Wednesday, April 25, 2012


PHENOMENALITY: *marvelous*

In this review I found myself less than charmed by the lame wackiness of Don Weis’ PAJAMA PARTY.  However, though GHOST IN THE INVISIBLE BIKINI uses many of the same support-characters as PAJAMA, Weis does a better job of keeping things lively.

Usually when low-budget films employ the idea of a framing-concept—often to inject brief scenes of a “big-name” star whose scenes are shot separately—the frame-device seems artificial and distracting.  This time, the conceit actually adds extra spice (albeit in a juvenile mode) to the entire proceedings.  The film opens in a mausoleum, where a coffin's lid opens to reveal elderly Hiram Stokely (Boris Karloff)-- or, more precisely, his ghost, since Hiram's kicked the bucket.
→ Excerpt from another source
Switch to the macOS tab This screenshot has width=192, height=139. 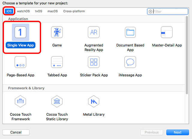pyautogui.click(x=53, y=11)
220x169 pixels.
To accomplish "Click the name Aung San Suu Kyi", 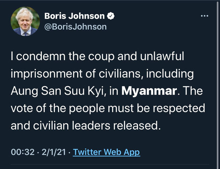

Hiram’s greeted by “the ghost in the invisible bikini” herself, his former lover Cecily (Susan Hart).  Because Cecily died when she was young and hot, she’s still young and hot as a ghost, but Hiram’s condemned to spend eternity as a crotchety old man because he died that way.  However, according to the ghost-girl Hiram can become a virile young spriit and enjoy heavenly nookie with Cecily if he does a good deed for those in the living world.

Hiram isn’t slow to decide what the good deed will be.  Hiram knows that his riches will soon be parceled out to his heirs, and he worries that one of those heirs—evil lawyer Reginald Ripper (Basil Rathbone)—may resort to foul means to get rid of the other inheritors, so as to get hold of the whole fortune.  One may wonder for a moment why Hiram left Ripper any sort of bequest if he feared such an outcome.  Maybe it’s a rule decreed by the “Doddering Old Rich Guys” Handbook.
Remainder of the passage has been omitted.